I don’t know if Microsoft’s choices to drive windows into the ground are going to have an immediate impact on Linux adoption (though you certainly see some governments trialing Linux right now because of it) but in the medium term they basically demand that Linux increase in users by a massive amount.

I know business not gaming is where Microsoft sees the value of Windows (and there is wayyyyyy more money in selling software for business) but I think a strategic defeat is happening right now with the steam deck taking off and more broadly the association in computer nerd’s minds that windows is the operating system to stick with is essentially all but evaporated from the series of bogglingly condescending decisions Microsoft has made about the future development of windows.

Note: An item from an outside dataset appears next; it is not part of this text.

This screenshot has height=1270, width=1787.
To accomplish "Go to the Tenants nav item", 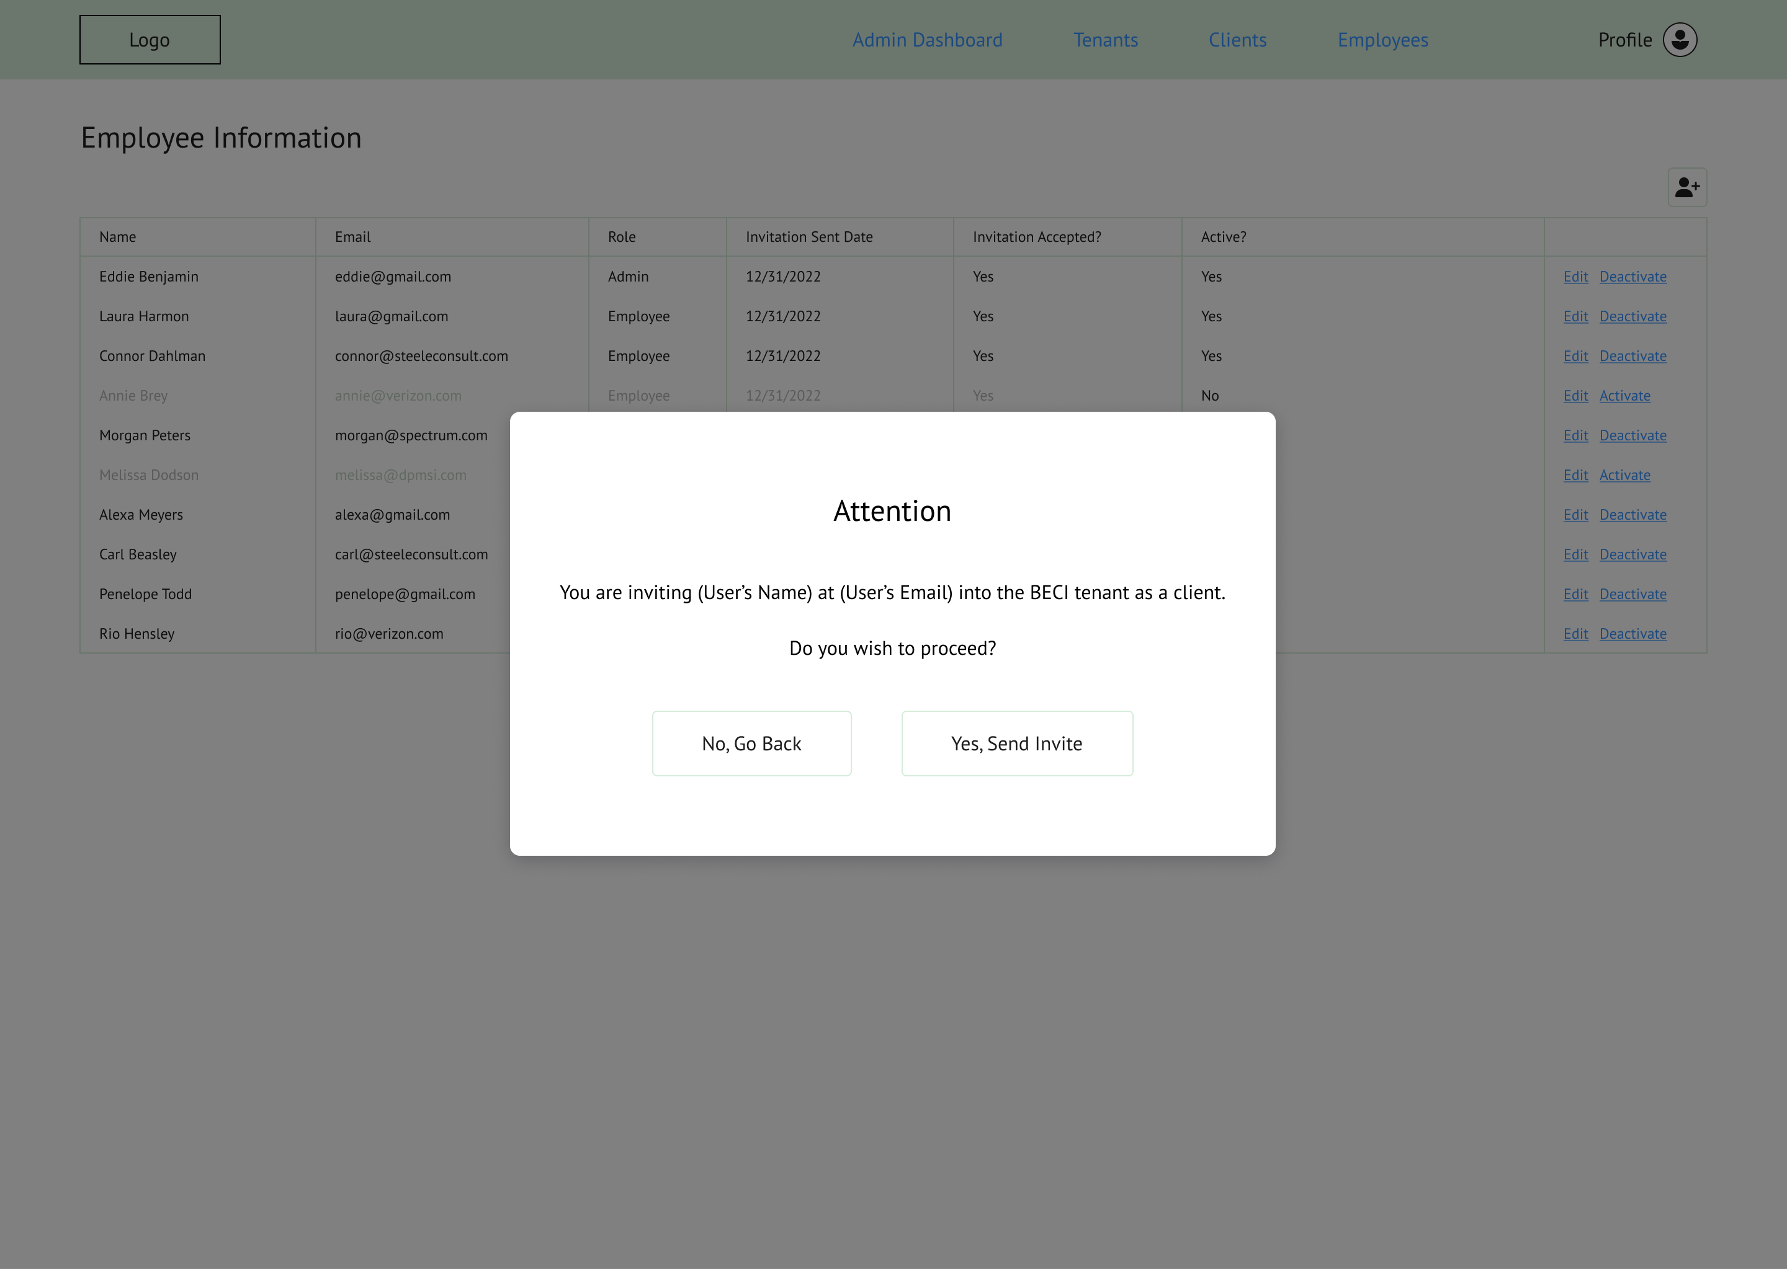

They lost, this period will gone down as a historic unforced error of a tech company undermining the foundation of their profits to make a bit more profits in the near term. They could have kept linux gaming mostly a pipe dream indefinitely if they just made sure windows wasn’t ever tooooo shitty of an experience for gaming, but now the dam is broken and though it might not be a flood all it once, the people leaving windows are never coming back and the movement of users away from windows will erode the levee behind the dam, compromising Microsoft’s basic ability to hold on to users, for gaming or business.

It starts with a trickle, but before we know it in a blink of an eye that trickle is going to cut a channel and slips its fingers back under the dam and destabilize the entire thing, and then it will be a massive rush of users leaving that Microsoft can’t control at all because they ignored the issue until the process was way past a point of no return.

[–] [email protected] 4 points 8 months ago

Last year was the year of the Linux desktop, but only for me personally.